## [作業内容]
A - 『ユナイテッド93』の文章によると、ユナイテッド航空93便は予定時刻より何分程遅れて出発しようとしていたか。
B - 『ユナイテッド93』の文章のうち、「しかし、よぎってしまったもの」から「脳裏に鮮明に焼き付いている。」までの部分をそのまま書き写せ。

見出し画像

『ユナイテッド93』~ポジショナルプレーから考えるハイジャック~

ハイジャックは非常にポジショナルプレーを分かりやすく局面化したものではないか。アメリカ同時多発テロを描いたこの映画を鑑賞中、不謹慎ながら頭によぎってしまった。
しかし、よぎってしまったものは仕方がない。久々にnoteを開いて思ったことを書き連ねてみる。

今回はハイジャックについてポジショナルプレーの観点から考察していきたいと思う。
(以下、ネタバレを含みます)

1.あらすじ

2001年9月11日、ニューアーク国際空港発サンフランシスコ国際空港行き「ユナイテッド航空93便(UA93)」が朝の離陸ラッシュに巻き込まれ予定時刻を30分程遅れて出発しようとしていた頃、ハイジャックされたアメリカン航空11便、ユナイテッド航空175便がニューヨークのワールドトレードセンターに激突し、アメリカン航空77便がバージニア州アーリントン郡のペンタゴンに激突した。ユナイテッド93便の操縦室もテロリストに占拠され、他機での自爆テロを知った乗客達はテロリストに立ち向かうことを決断する。(Wikipediaから引用)

突如ハイジャックをされた恐怖、さらには他機での自爆テロを知って自分たちの行く末を思い描いた時の絶望。そんな中で乗員・乗客が一致団結してテロリストに立ち向かって目標到達を阻止した姿には心を打たれるものがあった。

画像1

自分は当時2歳ながら、両親がTVでアメリカ同時多発テロについてのニュースを見て慌てふためいていた光景は脳裏に鮮明に焼き付いている。
その後、大きくなってからYouTubeで飛行機がワールドトレードセンターに突っ込む光景を見て唖然とした。まるで地獄絵図を見ているようであった。

## [データ抜粋]
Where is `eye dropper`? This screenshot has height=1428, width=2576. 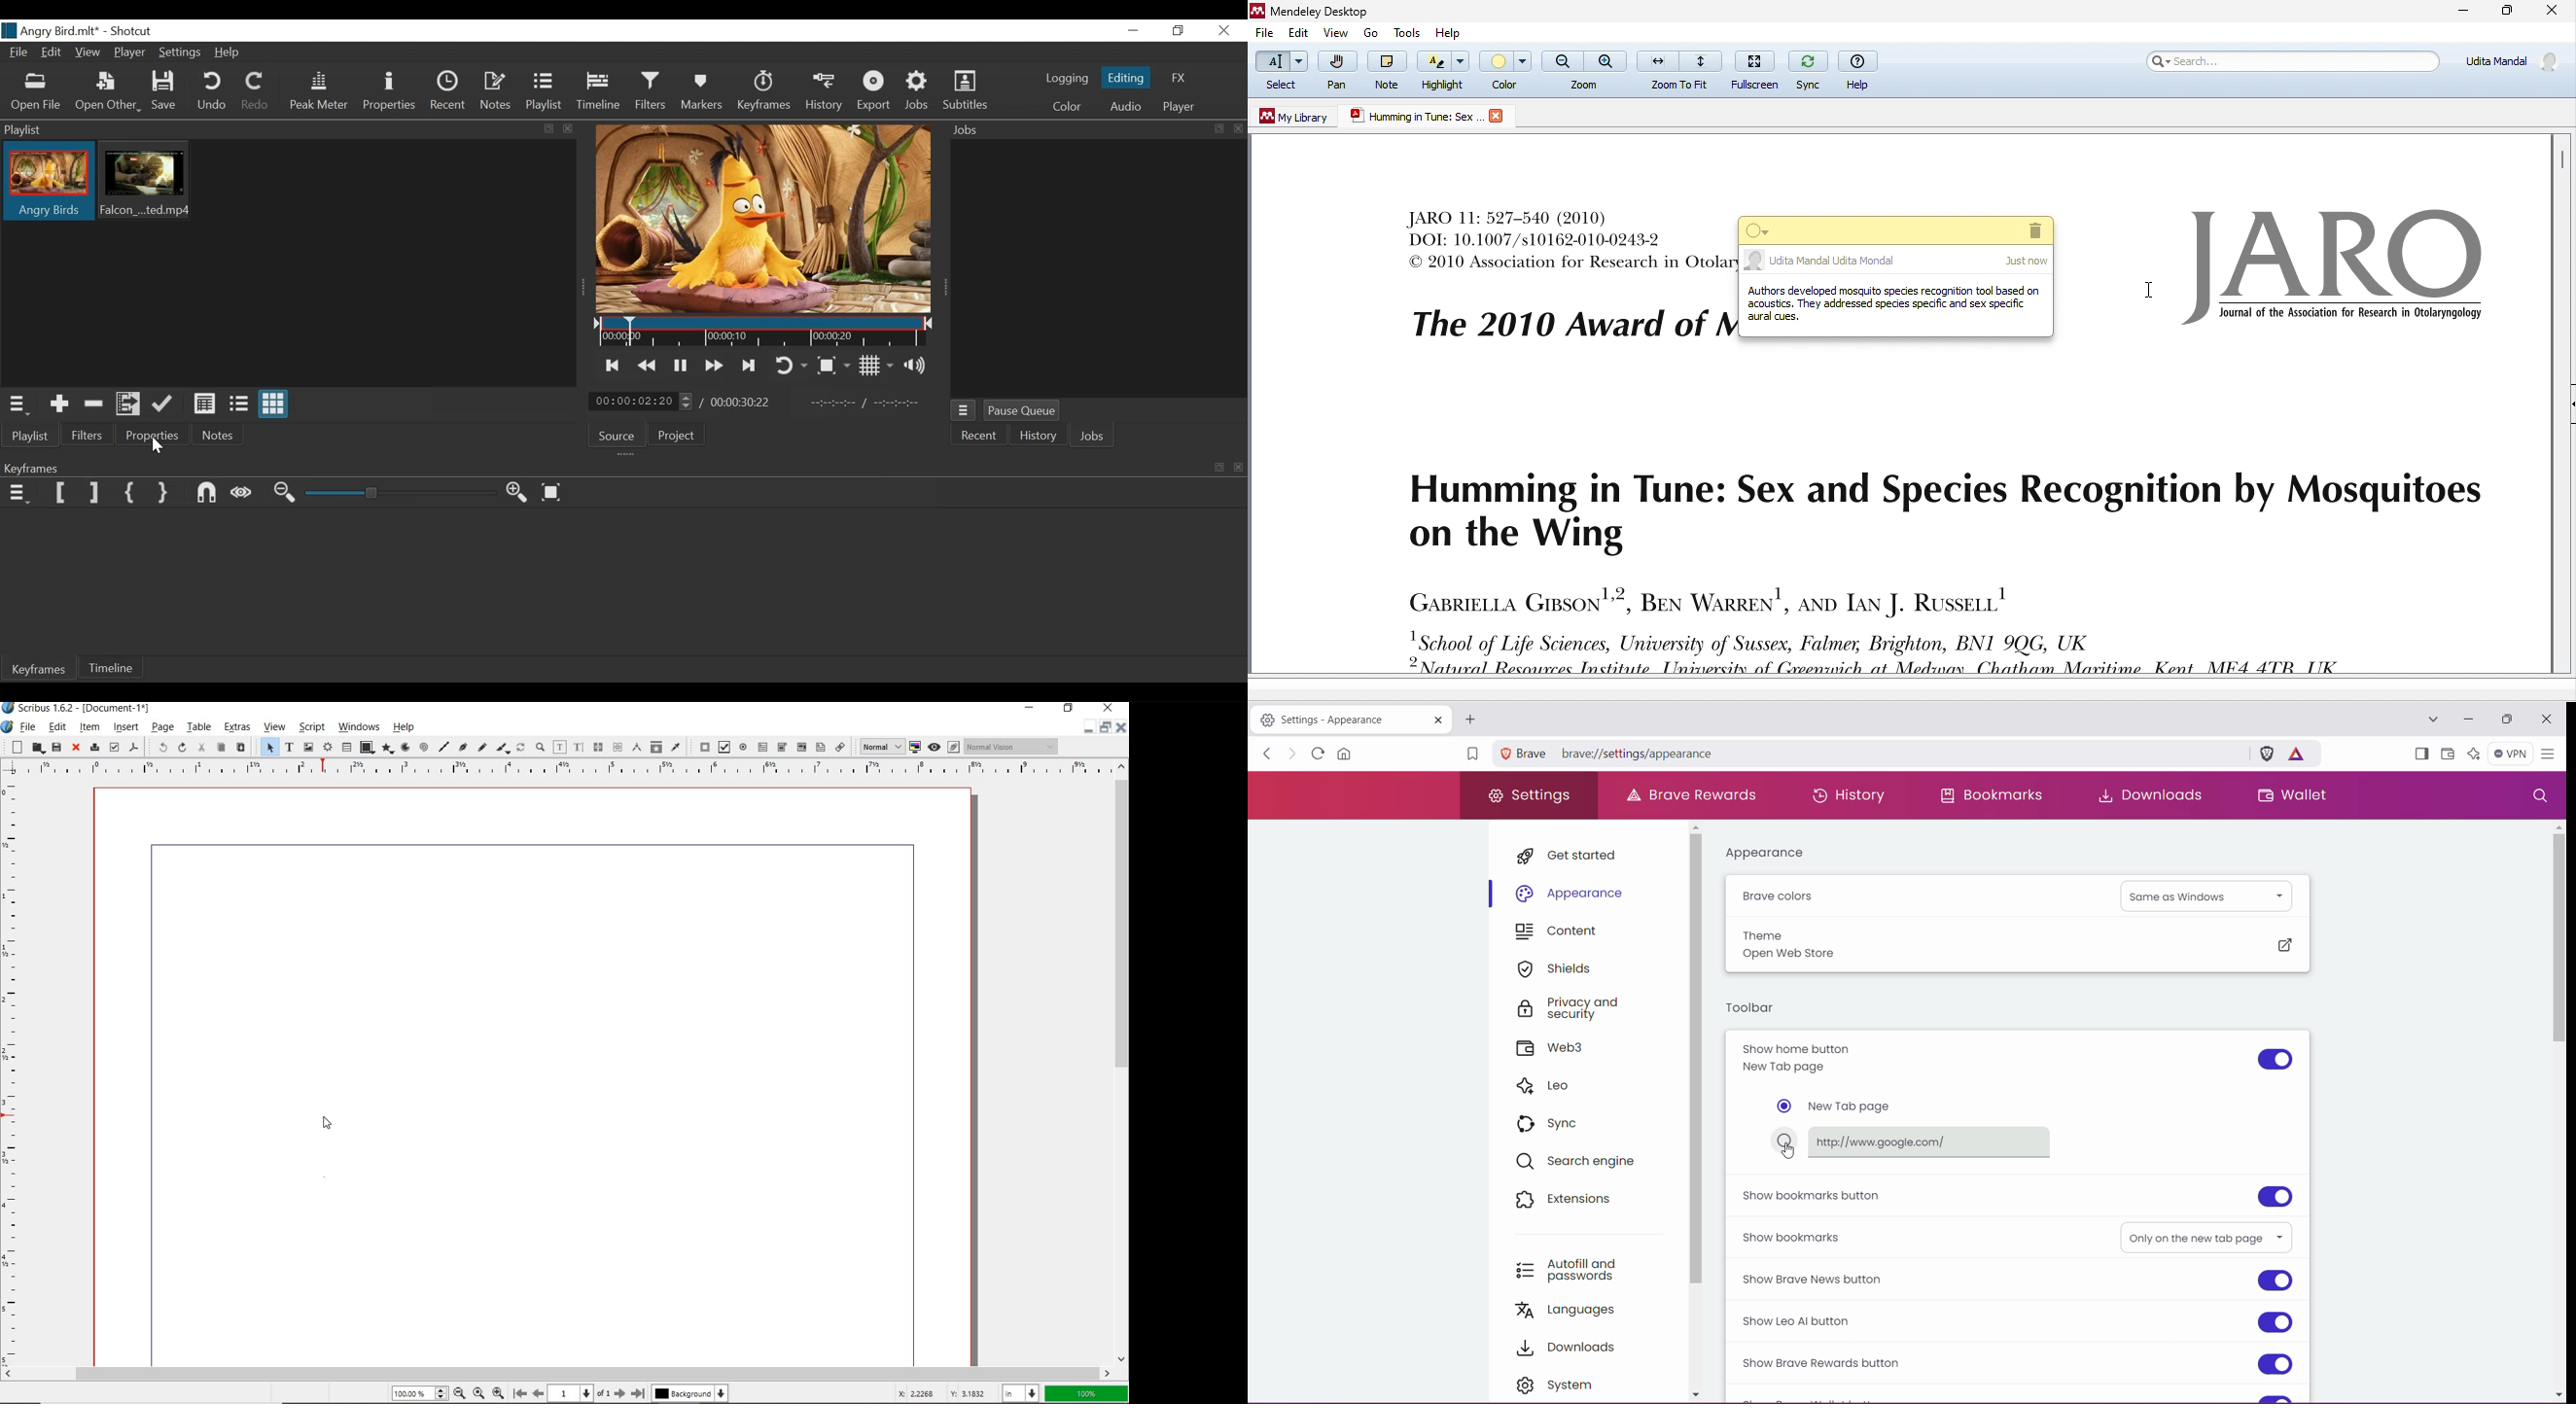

## [回答]
A - 30分程遅れて出発しようとしていた。

B -
しかし、よぎってしまったものは仕方がない。久々にnoteを開いて思ったことを書き連ねてみる。

今回はハイジャックについてポジショナルプレーの観点から考察していきたいと思う。
(以下、ネタバレを含みます)

1.あらすじ

2001年9月11日、ニューアーク国際空港発サンフランシスコ国際空港行き「ユナイテッド航空93便(UA93)」が朝の離陸ラッシュに巻き込まれ予定時刻を30分程遅れて出発しようとしていた頃、ハイジャックされたアメリカン航空11便、ユナイテッド航空175便がニューヨークのワールドトレードセンターに激突し、アメリカン航空77便がバージニア州アーリントン郡のペンタゴンに激突した。ユナイテッド93便の操縦室もテロリストに占拠され、他機での自爆テロを知った乗客達はテロリストに立ち向かうことを決断する。(Wikipediaから引用)

突如ハイジャックをされた恐怖、さらには他機での自爆テロを知って自分たちの行く末を思い描いた時の絶望。そんな中で乗員・乗客が一致団結してテロリストに立ち向かって目標到達を阻止した姿には心を打たれるものがあった。

画像1

自分は当時2歳ながら、両親がTVでアメリカ同時多発テロについてのニュースを見て慌てふためいていた光景は脳裏に鮮明に焼き付いている。